_Text extract_
* begin *

From Dante’s Peak and Volcano to Olympus Has Fallen and White House Down, every so often there’s a year with multiple films about the same topic. Sometimes it’s an obvious cash-grab on behalf of one studio copying another and sometimes it’s just a coincidence. This year we have the Paul Greengrass film Captain Phillips, with Tom Hanks. Hanks plays the titular Phillips in a intense action thrill-ride as his ship is hijacked by Somali pirates. Sadly it seems like this film will overshadow the Danish Somali pirate film A Hijacking, directed by Tobias Lindholm. Both films have the same topic but differ wildly. While Captain Phillips is an almost real time action thriller, A Hijacking deals with the long term repercussions and trauma of a hijacking as well as the frustrating stress of negotiating with pirates. It offers something completely different from the Greengrass film and does not deserve to be overlooked, as it’s as fascinating as it is suspenseful.
The film’s story jumps between two characters, the boat’s cook Mikkel (Pilou Asbaek) and Peter (Soren Malling) the CEO of the shipping company who is also the lead negotiator. Mikkel is a good-natured man whose family is desperate to have back. Peter is a somewhat stern boss but he’s very clearly the best at what he does. Then comes the off-screen hijacking and both their lives are turned upside down. A pirate expert is quickly brought in to help the company get their men out safely. Peter is advised to bring in a professional pirate negotiator but he decides against it as he’s an excellent negotiator and he feels personal responsibility for his men. Both men have to deal with very different fears and stresses as the negotiations go on for weeks.
I found the experience of watching this to be really interesting. This is not a flashy film in any respect; almost everything feels dialed back a little bit. At no point does it take the easy road to tension. Even the most obviously intense moment of the hijacking itself happens off-screen. Lindholm is opting for realism and the reality is that hijackings can often take months to fix. Pirates are not exactly the most reasonable of folk and Peter quickly learns how frustrating it can be to negotiate with people who are thinking completely differently from you. Time is not an issue for them and that just wears everyone else down. So the first third of the film is a lot of set-up and it takes a while to get acquainted to the situation. Then out of nowhere it just hits a hot streak of constant suspense.

* end *

_Required task 1_
Return the passage of the review of A Hijacking from "The film’s story" up to and including "on for weeks.", copied word for word.
_Required task 2_
Resume the review of A Hijacking, picking up right after its final sentence.

_Records shown_

* begin *

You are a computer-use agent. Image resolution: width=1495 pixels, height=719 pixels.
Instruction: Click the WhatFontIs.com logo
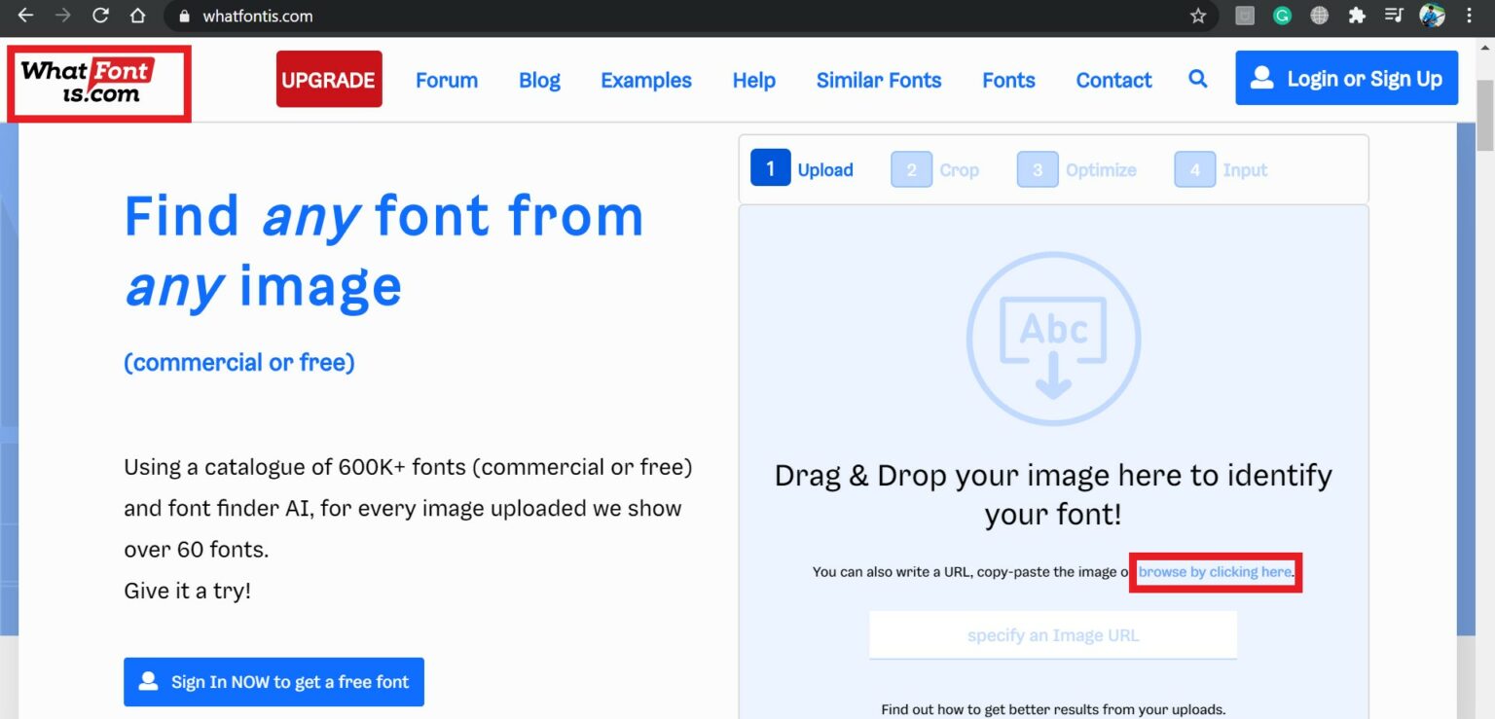pos(97,83)
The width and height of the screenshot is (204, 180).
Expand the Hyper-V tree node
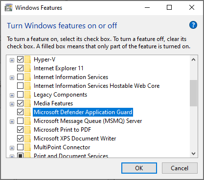(x=12, y=60)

* end *

_Task output 1_
The film’s story jumps between two characters, the boat’s cook Mikkel (Pilou Asbaek) and Peter (Soren Malling) the CEO of the shipping company who is also the lead negotiator. Mikkel is a good-natured man whose family is desperate to have back. Peter is a somewhat stern boss but he’s very clearly the best at what he does. Then comes the off-screen hijacking and both their lives are turned upside down. A pirate expert is quickly brought in to help the company get their men out safely. Peter is advised to bring in a professional pirate negotiator but he decides against it as he’s an excellent negotiator and he feels personal responsibility for his men. Both men have to deal with very different fears and stresses as the negotiations go on for weeks.

_Task output 2_
As we see the slow back and forth between Peter and the pirates multiple different tensions arise. There’s the obvious and incessant fear that the crew of the ship will be killed, there’s the fear that the stress will become too much for Peter and negotiations will fall apart, there’s the fear that Mikkel will give in to panic, and the constant physiological games played between the negotiators makes it feel like the lives of these men depends on a tightrope walk. No part of the film feels exaggerated or over-dramatic so we have these subdued layered suspenseful elements all working together and it makes for a really gripping watch.
One of the major aspects that really holds everything together is the emotional and psychological realism. Lindholm clearly recognises how an awful event like this does not only traumatise those directly involved but it reverberates to all those indirectly involved. Peter has to deal with being responsible for the lives of several men; he meets with their families and is the face they will direct their ire at if things go sour. The mental anguish he goes through is never treated as less important just because Mikkel is in more direct physical danger. In some films the only real danger is death. We accept the main character will survive and then the only worry is what supporting characters are in danger. Here the dangers are numerous and mainly internal. Mikkel doesn’t just have to worry about surviving, he’s worrying that when he returns to his wife and child he won’t return as the same man he was before. The film deals with how a hijacking can severely impact so many different people, and that adds more emotional weight to what is already an enthralling experience.
A Hijacking doesn’t just provide an insight into how negotiations with pirates go down but it’s also just an absorbing story of two men becoming psychologically strained. It takes a while to get going but it eventually settles into a consistently intense groove. The perfor mances across the board are excellent and other than a few on-the-nose lines at the beginning it’s a great script too. All in all it’s a deeply thoughtful and intense drama that really pulled me in.
Drama, World Cinema, Arthouse
DVD/BD Release Date:
26th August 2013 (UK)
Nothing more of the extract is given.